This game is a parser-based puzzlefest and it has one of the most clever and unique mechanics I've seen in a game. You play as a six-year-old girl, trying to help her father get ready for dinner, while her mom is on the phone and her brother is hiding in his bedroom. At the beginning it seems like a normal (even somewhat boring) situation, with you doing a couple fetch quests in what is an extremely normal environment. But early on you figure out that all is not what it seems and your options are a lot more open than you realize. To say much more would be be spoiling it, so the rest of my review will be hidden behind spoiler tags below. But I will say this, even as the environment and puzzles aren't what they seem at first, neither is the story. The author's ending to the game really ties everything together nicely and brings some warmth to it. It is a fun story/game, especially for this time in the world.
Mid-Game: (Spoiler - click to show)The mechanic of being able to change things in the dollhouse and see them change in the normal house is great and I'm very curious what kind of coding it took to implement that. I did not figure that mechanic out by myself, but rather asked for a hint for another puzzle and got a hint that clued me in to being able to not just rearrange things in the house via the dollhouse, but to filter things through the dollhouse. I think it is a fair puzzle though, it is obvious looking at the dollhouse that it is a recreation of the actual house so I think it is only a matter of time and experimenting before you realize you can grow things.
As delightful of a turn as it was to have a dinosaur suddenly appear in the house (I loved the dialogue between father and daughter when that occurred), I wasn't as big a fan of the stegosaurus and hamster puzzles. Those steps didn't really follow upon one another and I had to rely heavily on the walkthrough. Also, for me the stegosaurus appeared before I'd gotten the brother out of his room, so I had to figure that puzzle out while this crushing sense of urgency to deal with the dinosaur is hanging over my head and it threw me off.

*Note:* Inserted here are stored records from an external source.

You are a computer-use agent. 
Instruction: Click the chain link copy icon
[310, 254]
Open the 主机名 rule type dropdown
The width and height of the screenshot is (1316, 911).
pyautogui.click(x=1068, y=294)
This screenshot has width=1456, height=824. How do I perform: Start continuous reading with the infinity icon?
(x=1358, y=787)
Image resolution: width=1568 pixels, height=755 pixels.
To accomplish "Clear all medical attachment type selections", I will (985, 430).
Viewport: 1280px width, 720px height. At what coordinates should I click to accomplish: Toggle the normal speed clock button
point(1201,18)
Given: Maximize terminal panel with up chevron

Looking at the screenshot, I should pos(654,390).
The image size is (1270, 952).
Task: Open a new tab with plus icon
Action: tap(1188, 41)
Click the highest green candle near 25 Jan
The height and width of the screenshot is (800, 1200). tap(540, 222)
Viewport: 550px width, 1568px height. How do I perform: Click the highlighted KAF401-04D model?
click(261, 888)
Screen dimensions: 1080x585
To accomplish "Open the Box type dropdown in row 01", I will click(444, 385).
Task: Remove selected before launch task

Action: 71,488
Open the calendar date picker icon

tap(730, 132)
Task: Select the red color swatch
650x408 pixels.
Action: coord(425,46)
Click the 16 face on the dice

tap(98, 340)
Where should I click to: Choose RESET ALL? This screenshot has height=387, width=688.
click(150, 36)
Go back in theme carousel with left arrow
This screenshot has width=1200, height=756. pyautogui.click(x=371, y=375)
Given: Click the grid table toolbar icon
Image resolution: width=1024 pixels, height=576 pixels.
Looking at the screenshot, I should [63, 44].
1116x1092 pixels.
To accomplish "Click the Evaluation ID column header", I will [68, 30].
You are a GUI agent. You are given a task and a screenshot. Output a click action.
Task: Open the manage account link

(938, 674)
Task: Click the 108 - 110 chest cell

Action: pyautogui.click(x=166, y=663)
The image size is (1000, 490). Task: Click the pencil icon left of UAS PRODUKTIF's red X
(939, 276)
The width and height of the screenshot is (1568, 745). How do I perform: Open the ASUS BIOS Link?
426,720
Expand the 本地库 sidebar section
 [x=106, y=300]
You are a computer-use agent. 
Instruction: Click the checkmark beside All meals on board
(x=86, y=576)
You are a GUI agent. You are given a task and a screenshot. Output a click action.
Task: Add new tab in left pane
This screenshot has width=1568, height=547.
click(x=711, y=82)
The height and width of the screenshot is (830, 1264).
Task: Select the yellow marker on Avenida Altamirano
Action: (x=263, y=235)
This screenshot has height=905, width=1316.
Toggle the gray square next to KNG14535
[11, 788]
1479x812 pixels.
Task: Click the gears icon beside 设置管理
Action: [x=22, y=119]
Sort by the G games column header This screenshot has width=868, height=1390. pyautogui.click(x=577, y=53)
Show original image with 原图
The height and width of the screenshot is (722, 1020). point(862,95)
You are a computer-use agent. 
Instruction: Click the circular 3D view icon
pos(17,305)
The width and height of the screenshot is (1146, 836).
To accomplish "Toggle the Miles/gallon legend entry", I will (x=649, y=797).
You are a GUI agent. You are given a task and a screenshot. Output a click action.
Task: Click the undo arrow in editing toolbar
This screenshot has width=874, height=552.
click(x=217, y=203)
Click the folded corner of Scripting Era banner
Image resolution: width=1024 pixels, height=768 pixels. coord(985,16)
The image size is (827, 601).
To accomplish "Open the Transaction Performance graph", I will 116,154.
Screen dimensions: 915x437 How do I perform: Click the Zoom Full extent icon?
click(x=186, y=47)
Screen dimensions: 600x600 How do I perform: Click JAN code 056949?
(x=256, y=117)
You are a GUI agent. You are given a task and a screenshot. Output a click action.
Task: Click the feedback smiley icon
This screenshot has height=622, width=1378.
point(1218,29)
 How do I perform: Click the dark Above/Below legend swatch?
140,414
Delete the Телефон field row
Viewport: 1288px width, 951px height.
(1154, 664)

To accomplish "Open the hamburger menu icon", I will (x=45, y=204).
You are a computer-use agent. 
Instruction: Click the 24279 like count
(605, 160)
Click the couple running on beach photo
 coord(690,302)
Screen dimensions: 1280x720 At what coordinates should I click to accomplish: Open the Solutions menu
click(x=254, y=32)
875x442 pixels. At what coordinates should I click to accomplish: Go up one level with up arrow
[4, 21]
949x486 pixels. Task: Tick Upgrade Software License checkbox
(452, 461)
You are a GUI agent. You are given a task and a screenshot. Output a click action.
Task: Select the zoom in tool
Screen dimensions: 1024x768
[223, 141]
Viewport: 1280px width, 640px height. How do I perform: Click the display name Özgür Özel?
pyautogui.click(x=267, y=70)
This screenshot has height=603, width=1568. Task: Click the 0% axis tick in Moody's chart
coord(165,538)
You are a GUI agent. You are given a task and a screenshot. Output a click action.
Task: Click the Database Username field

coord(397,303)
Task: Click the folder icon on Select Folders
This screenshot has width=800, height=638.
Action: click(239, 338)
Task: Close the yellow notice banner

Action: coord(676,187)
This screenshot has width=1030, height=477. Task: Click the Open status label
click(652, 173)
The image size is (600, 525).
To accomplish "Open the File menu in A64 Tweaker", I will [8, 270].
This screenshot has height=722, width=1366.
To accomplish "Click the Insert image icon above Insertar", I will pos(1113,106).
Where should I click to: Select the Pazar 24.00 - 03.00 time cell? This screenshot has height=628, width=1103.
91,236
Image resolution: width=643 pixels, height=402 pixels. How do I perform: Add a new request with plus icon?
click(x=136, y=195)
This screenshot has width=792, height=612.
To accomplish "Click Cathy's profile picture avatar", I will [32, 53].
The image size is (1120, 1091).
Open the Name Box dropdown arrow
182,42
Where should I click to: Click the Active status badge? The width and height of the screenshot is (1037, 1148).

Late-Game: (Spoiler - click to show)So I figured out that you could take a page out of Inception and walk south from the dining room and into a much larger version of your room by accident. I was trying to navigate quickly and accidently typed south when I meant north. The next time I was in the dining room the description showing that you could go south was there and I wondered if I just missed it earlier. But the walkthrough talks about an exit that isn't listed (this must be the one time the instructions say you will have to type something in, rather than point and click). That said, if I hadn't discovered it on accident I think I would have become extremely frustrated by my inability to make progress shortly thereafter. And I think the problem is compounded by the point-and-click interface the author implemented (which I loved) that clearly let you know what was possible in most circumstances so that you wouldn't really consider stepping out of the house in that way. Though, now I see that perhaps that might have been the author's intention, to get you to think outside of the bottle, so to speak. Still, I think a better solution would be to have that exit appear when you'd progressed to a certain point in the game.
I thought adding this extra layer to the puzzles, being able to filter yourself through the dollhouse in addition to objects, was genius and was a lot of fun to use to solve the last puzzles, which I thought were clever and fair. The one thing I didn't like however, was climbing out of the house and down the ladder and realizing I'd messed something up and having to navigate my way all the way back to my room in the normal house to fix it.
Ending: (Spoiler - click to show)When it finally dawned on me that there was no one coming over to dinner a big grin spread across my face. I had noted the date on the calendar earlier and thought about the implications of having another family over to dinner during a pandemic, but then put them out of my head because games don't have to match reality. I wonder when the author conceived this game, if it was since the pandemic struck then that is a truly amazing amount of work to put in to a game of this complexity in about six months or less. The ending scenes and speeches were great and just what I needed to hear at the end of this year. Bravo!